(Beginning of DATA LISTING)

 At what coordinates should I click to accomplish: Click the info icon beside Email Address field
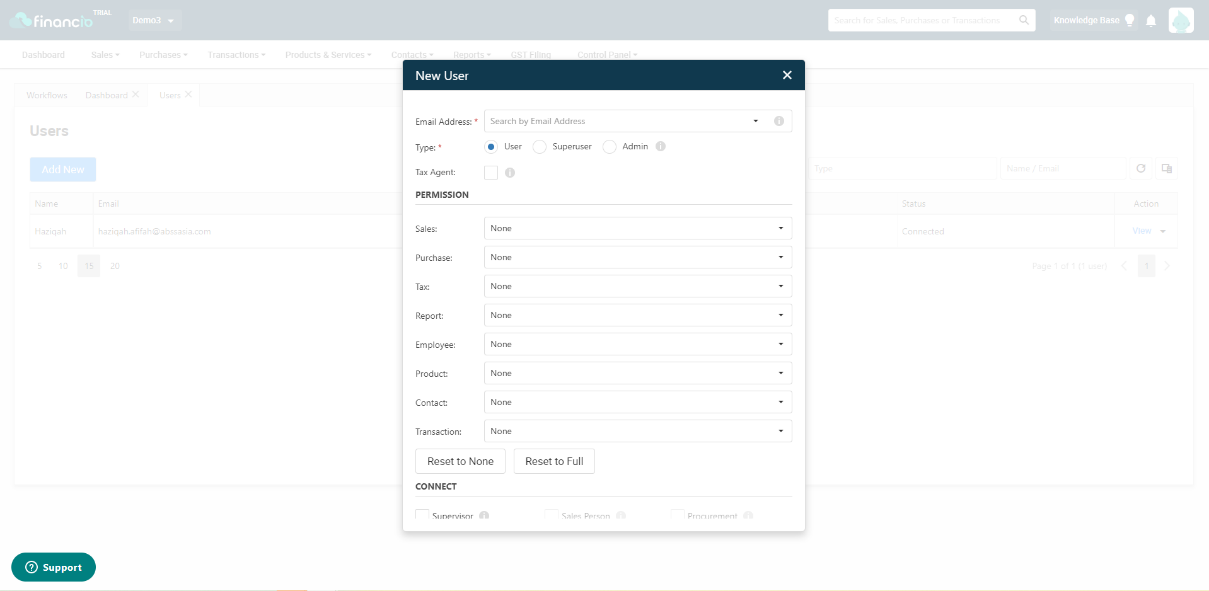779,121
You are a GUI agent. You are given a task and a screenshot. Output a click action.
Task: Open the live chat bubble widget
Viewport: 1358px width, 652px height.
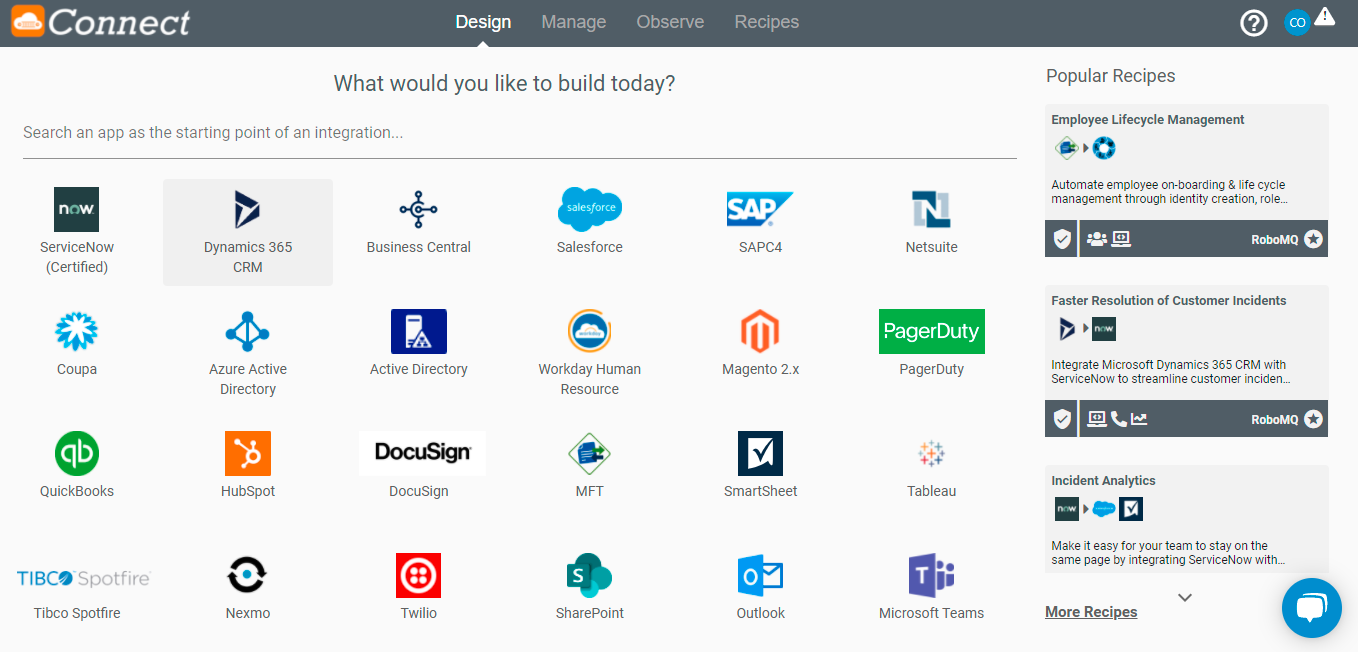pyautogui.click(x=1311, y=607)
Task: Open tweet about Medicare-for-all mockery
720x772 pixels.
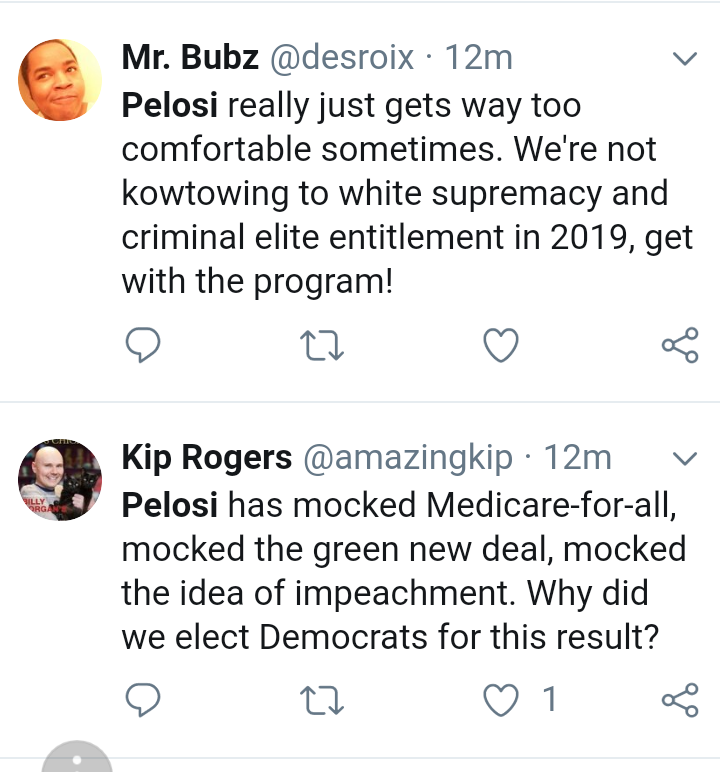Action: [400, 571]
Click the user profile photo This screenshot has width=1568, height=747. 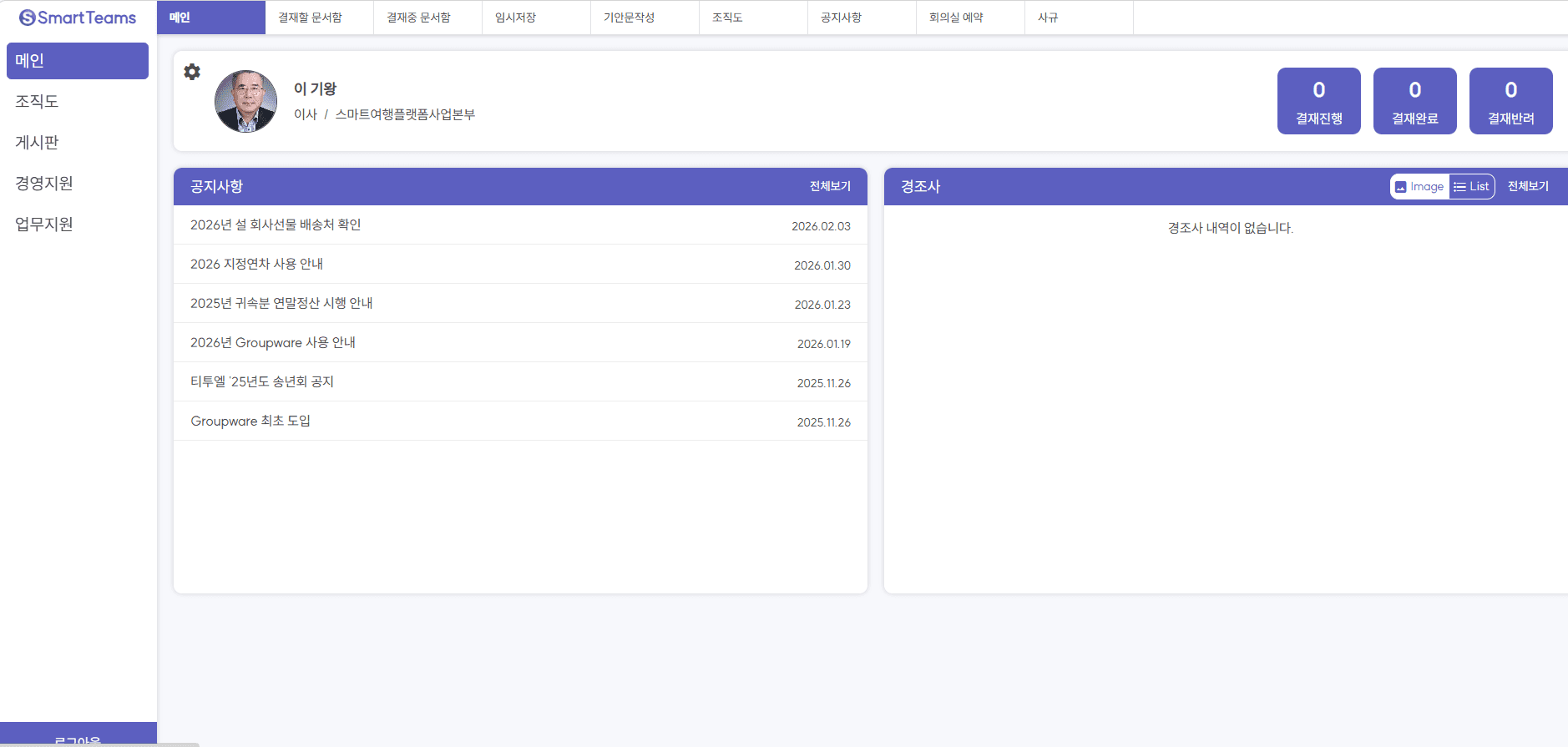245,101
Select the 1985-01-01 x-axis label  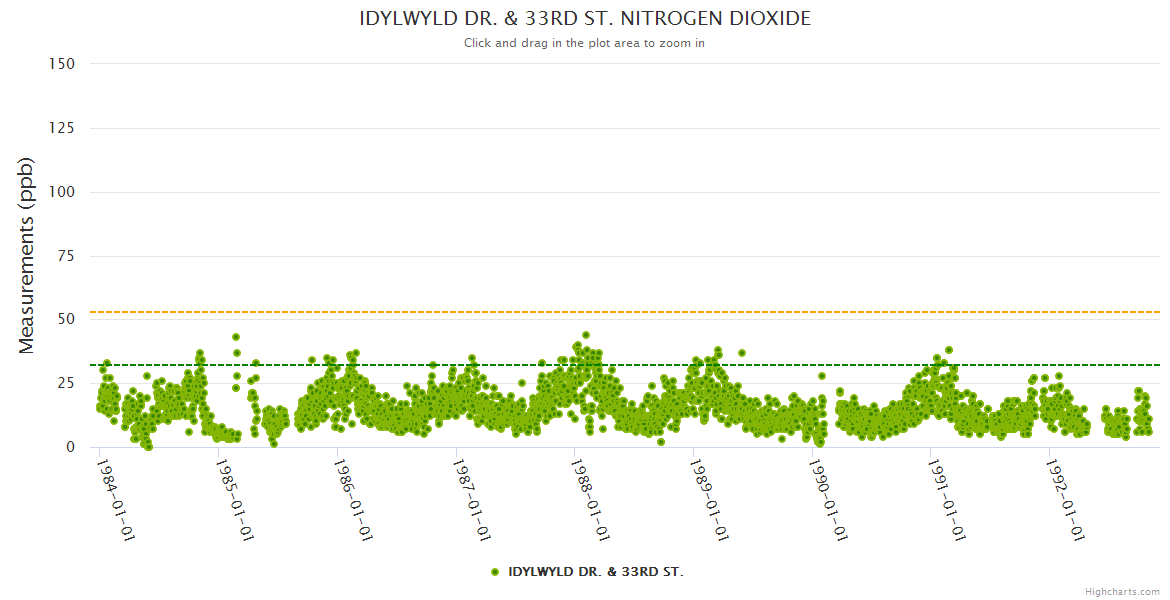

(End of DATA LISTING)

PROBLEM DETAILS:
Looking at the records above, say how many lines hold the string "Open". Write nothing but the number.

RESULT:
2